Though Jimmy often worked at home, his family life was almost nil. He spent most of his time in the basement -- in his home office slash betting center -- confabbing with other bettors and movers via Skype (harder to bug) and glued to a towering stack of TVs and monitors feeding him nonstop sports action and betting info from sources such as casinos and offshore sportsbooks. When a betting line made a mega move in say, Taiwan, a computerized voice alert (installed by Jimmy) would intone "Major Line Movement."
Down and Dirty
When not busy in the basement Jimmy was on the go with his laptop and bag of cell phones. Doing business from other cities (including Vegas), other homes, and on park benches and in cars. He was a fan of T-Mobile, because buying a phone through them didn't require ID. Sheep, as he was best known in the gambling world, used different phones for each major client. The phones were replaced frequently. His "disposable" phones were a major business expense; disposing of them was a job. The SIM (subscriber identity module) cards were tossed into rivers. The phones themselves went into an acid dip bath intended for cleaning restaurant grills. After the dip, Jimmy pounded the remains into smithereens with a hammer.

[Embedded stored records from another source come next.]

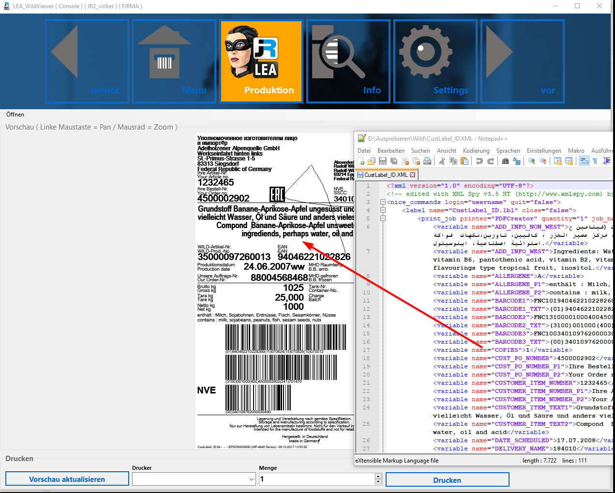Viewport: 615px width, 493px height.
Task: Click the zurück back arrow tile
Action: [x=87, y=61]
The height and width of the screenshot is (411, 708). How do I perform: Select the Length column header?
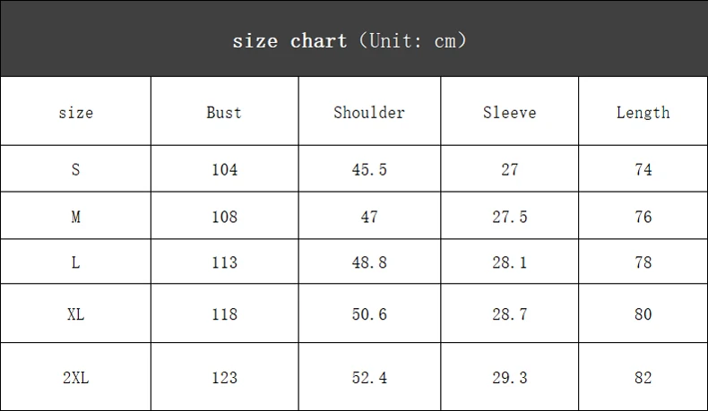coord(643,113)
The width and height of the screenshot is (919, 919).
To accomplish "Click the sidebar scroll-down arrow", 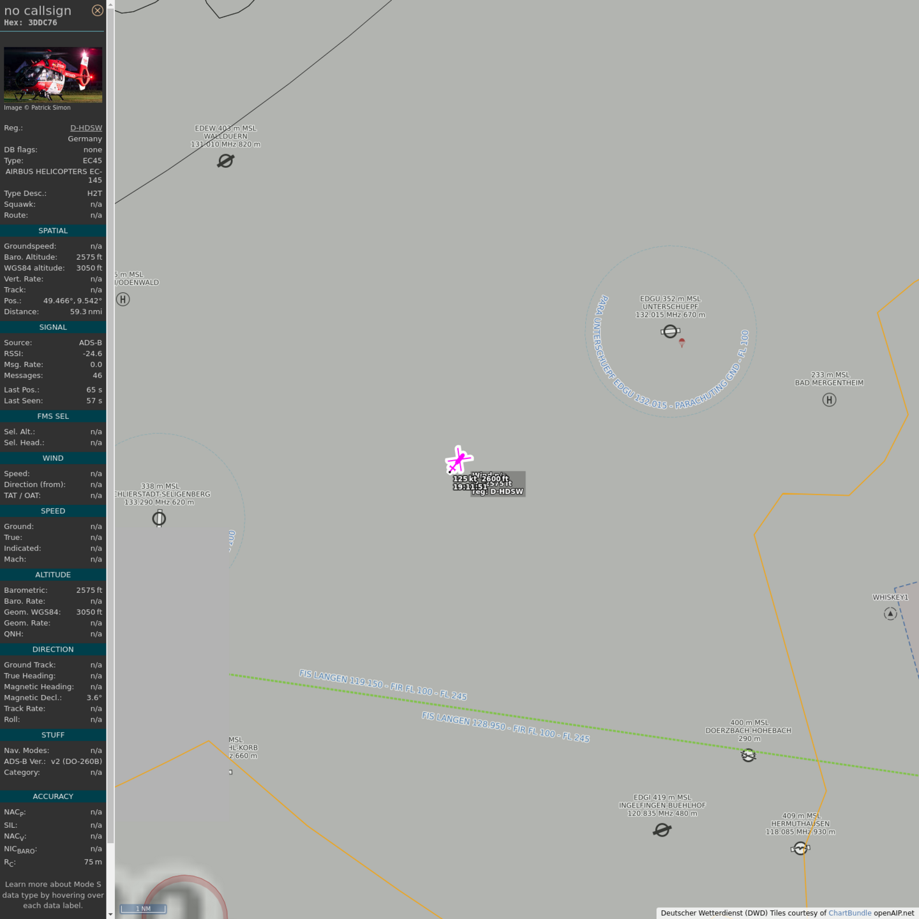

Then there was the hassle of transporting money and collecting debts. Re the latter, Sheep wasn't a thug. He smashed phones, not faces. If someone welshed, he just stopped dealing with them. Unrecoverable loss is part of illegal business. As for moving money, doing it in the U.S. was an exercise in paranoia. Think cross-state car trips with a million or so in cash stashed under the seats. Pit stops were fear stops. Sheep carried his food and water with him, along with a hospital "piss cup."
Back in the Philly area, Sheep and his suburban, white-collar gambling colleagues were always worried that "the boys downtown" (Philadelphia organized crime of the Italian-American variety) would get ultra heavy with independent players. During one downtown mob war, Sheep and his then business partners temporarily relocated to Vegas, to dodge an expected rise in extortion demands.
By early 2007, Jimmy Battista was a slave to the rhythm. Years spent monitoring monitors and working phones while eating takeout had ballooned his weight. He took assorted drugs to ease the pressure of his work and had become addicted to Oxycontin. For the first time in his career he was betting while under the influence and losing like the suckers pro gamblers deride. He was heavily in debt, which was angering some of his most important business colleagues. His family was falling apart. And his always high paranoia level had been jolted to new heights by growing rumors of an FBI investigation.